Hugh then asked about McCain’s reported comment (in a Vanity Fair piece) that “I think the [border] fence is least effective, but I’ll build the God (blanked) fence if they want it.” Steyn replied:
[F]rom McCain’s point of view, that sounds great, because the press liked that kind of talk, because it has a kind of cynicism to it, and a contempt for the conservative base. It’s blunt and plain spoken, but not blunt and plain spoken in the service of important truths, but blunt and plain spoken in the service of putting down and insulting and condescending to the conservative base. And that’s why the press likes him. So that line, you know, when he delivers a line like that, you can more or less hear, see the eyes of the Washington Post and New York Times guys light up. That’s what they like about him. I saw him slap down some poor mill worker in northern New Hampshire, in what I thought was a grotesque and offensive and insulting way, and yet the press thought it was great. . . .
Here is a guy who was in many ways a conventional, mainstream Republican conservative when he started out.
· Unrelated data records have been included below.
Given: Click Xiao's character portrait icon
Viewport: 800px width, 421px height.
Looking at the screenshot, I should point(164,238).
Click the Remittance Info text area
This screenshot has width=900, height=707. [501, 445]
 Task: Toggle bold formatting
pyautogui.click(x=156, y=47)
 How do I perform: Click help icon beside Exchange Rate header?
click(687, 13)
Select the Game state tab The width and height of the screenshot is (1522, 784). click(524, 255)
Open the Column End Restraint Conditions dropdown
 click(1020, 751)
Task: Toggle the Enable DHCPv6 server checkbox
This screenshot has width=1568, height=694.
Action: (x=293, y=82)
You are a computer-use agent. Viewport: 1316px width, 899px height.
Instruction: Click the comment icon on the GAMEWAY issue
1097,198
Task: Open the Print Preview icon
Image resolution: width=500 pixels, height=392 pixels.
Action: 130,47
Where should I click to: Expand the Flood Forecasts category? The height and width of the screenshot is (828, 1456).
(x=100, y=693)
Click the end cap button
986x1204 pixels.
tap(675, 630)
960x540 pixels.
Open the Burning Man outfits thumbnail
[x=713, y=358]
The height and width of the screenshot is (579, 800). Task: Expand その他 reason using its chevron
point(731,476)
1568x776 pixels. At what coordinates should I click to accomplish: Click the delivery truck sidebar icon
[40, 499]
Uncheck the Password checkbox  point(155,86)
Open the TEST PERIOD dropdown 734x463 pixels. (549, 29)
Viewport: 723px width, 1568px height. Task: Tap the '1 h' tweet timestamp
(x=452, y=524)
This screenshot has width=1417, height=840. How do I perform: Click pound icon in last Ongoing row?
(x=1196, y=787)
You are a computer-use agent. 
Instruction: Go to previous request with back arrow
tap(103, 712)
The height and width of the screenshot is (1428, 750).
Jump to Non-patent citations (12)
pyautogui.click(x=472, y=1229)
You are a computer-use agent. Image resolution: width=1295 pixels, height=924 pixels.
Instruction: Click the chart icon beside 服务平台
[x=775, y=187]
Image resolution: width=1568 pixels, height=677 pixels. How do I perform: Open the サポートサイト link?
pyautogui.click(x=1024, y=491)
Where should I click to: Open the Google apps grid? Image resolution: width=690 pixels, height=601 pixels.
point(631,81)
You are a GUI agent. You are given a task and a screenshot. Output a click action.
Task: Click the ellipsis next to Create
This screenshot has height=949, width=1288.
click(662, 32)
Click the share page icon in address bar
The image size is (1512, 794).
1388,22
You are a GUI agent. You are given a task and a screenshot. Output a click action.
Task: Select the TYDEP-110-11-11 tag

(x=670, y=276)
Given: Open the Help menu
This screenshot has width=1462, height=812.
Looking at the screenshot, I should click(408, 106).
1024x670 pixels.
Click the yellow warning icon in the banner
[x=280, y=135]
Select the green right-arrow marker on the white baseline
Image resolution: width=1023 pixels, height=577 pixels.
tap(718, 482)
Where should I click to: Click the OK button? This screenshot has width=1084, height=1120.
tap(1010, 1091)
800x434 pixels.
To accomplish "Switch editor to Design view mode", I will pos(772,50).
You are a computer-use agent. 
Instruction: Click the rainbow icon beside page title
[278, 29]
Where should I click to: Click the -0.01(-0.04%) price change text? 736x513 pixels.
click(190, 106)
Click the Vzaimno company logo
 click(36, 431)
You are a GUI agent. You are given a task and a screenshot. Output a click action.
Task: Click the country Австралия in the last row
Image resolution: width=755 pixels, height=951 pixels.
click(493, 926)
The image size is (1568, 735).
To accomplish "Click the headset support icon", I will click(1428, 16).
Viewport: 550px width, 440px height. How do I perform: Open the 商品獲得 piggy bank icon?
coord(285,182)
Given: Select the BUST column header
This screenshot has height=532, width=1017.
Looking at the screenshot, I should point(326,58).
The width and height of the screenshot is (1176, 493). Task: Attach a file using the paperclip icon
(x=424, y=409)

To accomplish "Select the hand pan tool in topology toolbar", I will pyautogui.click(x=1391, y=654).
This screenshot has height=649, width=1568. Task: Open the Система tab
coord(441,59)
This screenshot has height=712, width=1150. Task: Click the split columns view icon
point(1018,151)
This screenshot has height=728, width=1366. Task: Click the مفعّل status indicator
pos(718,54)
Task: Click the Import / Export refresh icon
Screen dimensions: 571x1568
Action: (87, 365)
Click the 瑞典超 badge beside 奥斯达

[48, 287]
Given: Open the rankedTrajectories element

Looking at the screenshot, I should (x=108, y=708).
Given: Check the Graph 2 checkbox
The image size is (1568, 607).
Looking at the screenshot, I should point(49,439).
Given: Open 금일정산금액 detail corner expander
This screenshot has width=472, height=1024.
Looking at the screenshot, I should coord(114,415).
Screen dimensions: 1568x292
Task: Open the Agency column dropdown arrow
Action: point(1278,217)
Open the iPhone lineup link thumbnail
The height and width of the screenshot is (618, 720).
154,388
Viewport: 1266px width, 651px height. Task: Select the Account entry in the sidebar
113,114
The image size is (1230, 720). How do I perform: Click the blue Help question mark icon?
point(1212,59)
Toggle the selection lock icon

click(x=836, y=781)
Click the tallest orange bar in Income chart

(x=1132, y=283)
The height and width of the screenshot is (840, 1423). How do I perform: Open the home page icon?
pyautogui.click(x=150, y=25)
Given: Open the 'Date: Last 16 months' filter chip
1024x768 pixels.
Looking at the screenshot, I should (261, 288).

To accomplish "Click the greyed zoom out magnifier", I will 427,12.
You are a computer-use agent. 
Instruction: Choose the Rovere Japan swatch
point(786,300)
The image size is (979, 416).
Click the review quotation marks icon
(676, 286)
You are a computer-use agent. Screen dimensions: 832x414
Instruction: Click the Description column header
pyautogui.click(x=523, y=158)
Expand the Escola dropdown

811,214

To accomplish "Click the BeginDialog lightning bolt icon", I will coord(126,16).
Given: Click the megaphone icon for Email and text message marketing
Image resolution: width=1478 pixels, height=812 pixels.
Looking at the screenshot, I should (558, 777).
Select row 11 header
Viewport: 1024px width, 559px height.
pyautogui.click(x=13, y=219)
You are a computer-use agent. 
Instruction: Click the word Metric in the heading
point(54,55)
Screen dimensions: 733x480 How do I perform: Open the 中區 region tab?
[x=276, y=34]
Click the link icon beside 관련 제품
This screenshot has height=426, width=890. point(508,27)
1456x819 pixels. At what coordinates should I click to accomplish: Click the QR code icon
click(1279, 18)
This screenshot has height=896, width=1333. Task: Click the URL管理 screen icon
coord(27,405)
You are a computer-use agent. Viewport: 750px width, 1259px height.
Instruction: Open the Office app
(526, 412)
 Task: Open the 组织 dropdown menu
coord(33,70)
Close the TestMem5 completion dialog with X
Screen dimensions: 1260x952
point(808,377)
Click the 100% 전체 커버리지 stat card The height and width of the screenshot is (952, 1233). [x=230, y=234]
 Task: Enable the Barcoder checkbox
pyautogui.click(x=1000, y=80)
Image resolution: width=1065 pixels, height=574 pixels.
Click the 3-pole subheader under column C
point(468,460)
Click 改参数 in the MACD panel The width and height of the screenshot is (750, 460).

Now, his only political bedrock belief seems to be in his own indispensibility. Everything other than that is negotiable. I don’t think that’s someone who necessarily makes a good candidate.
To me, McCain has two major potential liabilities as a candidate. The first is the one Steyn points to, albeit too harshly. He may be too thin-skinned and, frankly, too old and cranky to make it through almost two years of campaigning, and the criticism that goes with it, without causing many otherwise receptive voters to come to something approaching Steyn’s view of his personality.
Second, McCain has staked out the most hawkish available territory with respect to Iraq. Although I don’t share his enthusiasm for a troop surge, I give him some credit for taking this unpopular position. But unless a surge takes place and proves successful, McCain’s straight, against-the-grain talk on this vital issue could, by 2008, make it extremely difficult for him to win the general election.
JOHN dissents in part: I agree with all of the above, except I think there is one other favorable, and more likely, option with respect to Iraq: that is, that the surge doesn’t take place at all. In that event, McCain will retain his hawkish credibility but will have no failure to account for. If our Iraq venture is deemed relatively successful by the summer of 2008, McCain will only get credit for having advocated a stronger effort. And if we are perceived, by then, as having failed, McCain can say, if only…
PAUL replies: John is right about the scenario in which we “stay the course” and succeed, but I’m not convinced he’s right about the scenario in which we stay the course and fail. Today most voters do not favor increasing our troop strength in Iraq. I’d be surprised if more than one-third of the electorate favors a surge. If we continue on the same path we’re on now without success, the fraction favorably disposed to a surge (even in retrospect) is unlikely to increase, and might well drop. When something is unpopular, advocating more of it is risky, whether the advice is followed or not.